Print out each entry without alteration, and keep the pictures out.

*** Begin section ***

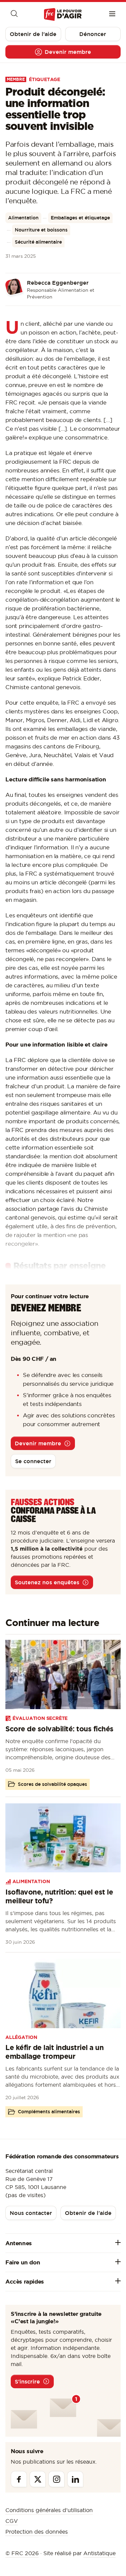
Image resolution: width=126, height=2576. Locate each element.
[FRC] (63, 14)
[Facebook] (19, 2479)
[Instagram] (56, 2479)
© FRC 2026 (22, 2553)
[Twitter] (38, 2479)
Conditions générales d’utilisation (49, 2510)
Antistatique (99, 2553)
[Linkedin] (75, 2479)
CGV (11, 2521)
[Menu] (112, 14)
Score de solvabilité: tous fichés (59, 1729)
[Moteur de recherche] (13, 14)
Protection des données (36, 2532)
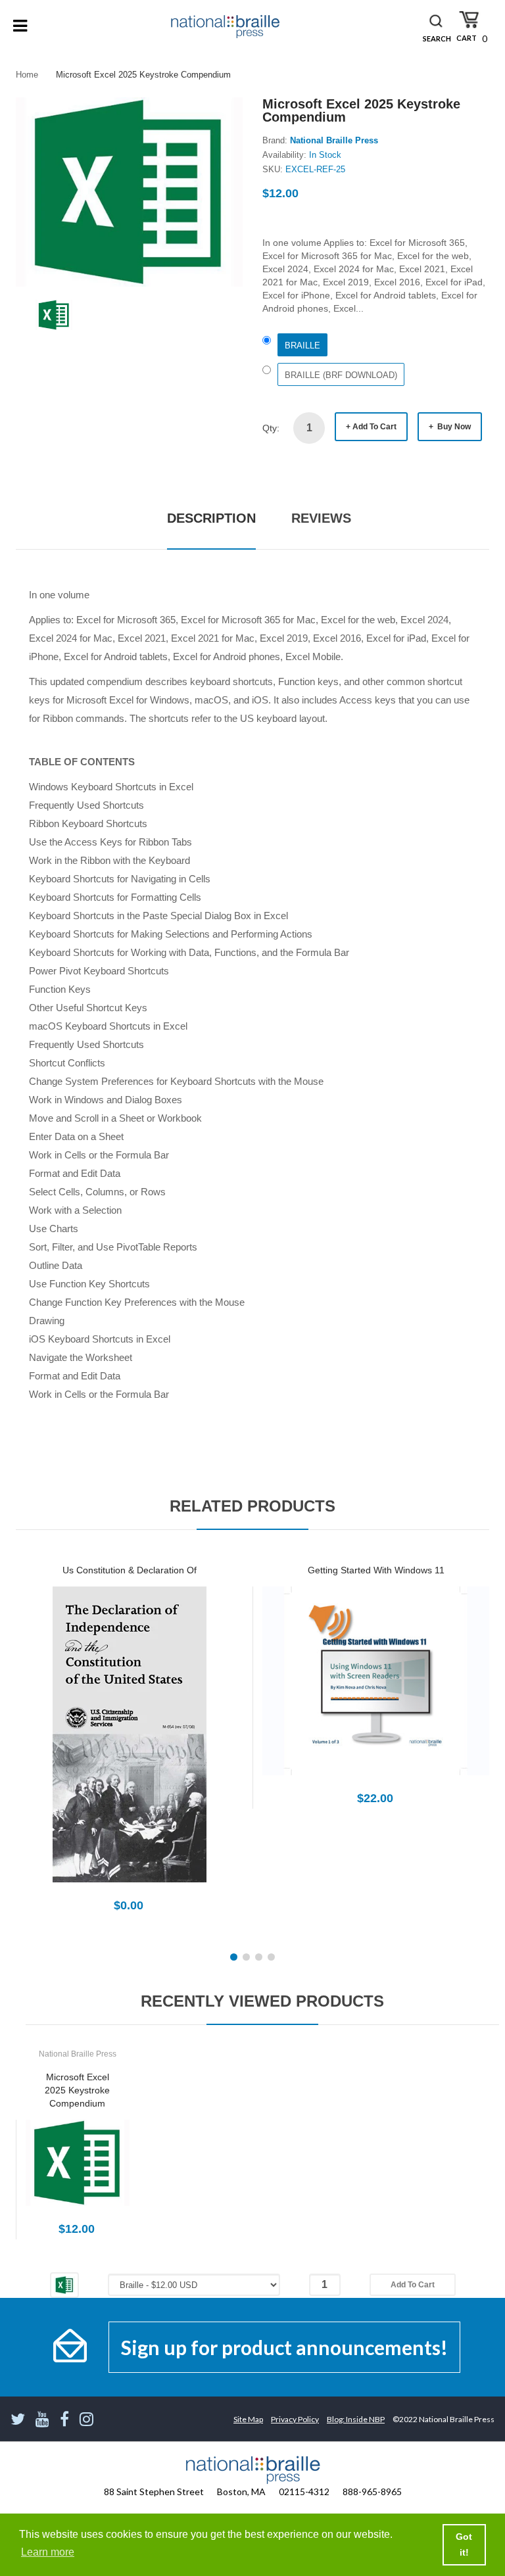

*** End section ***

**Task response**
Image resolution: width=126, height=2576. Locate each element.
[FRC] (63, 14)
[Facebook] (19, 2479)
[Instagram] (56, 2479)
© FRC 2026 (22, 2553)
[Twitter] (38, 2479)
Conditions générales d’utilisation (49, 2510)
Antistatique (99, 2553)
[Linkedin] (75, 2479)
CGV (11, 2521)
[Menu] (112, 14)
Score de solvabilité: tous fichés (59, 1729)
[Moteur de recherche] (13, 14)
Protection des données (36, 2532)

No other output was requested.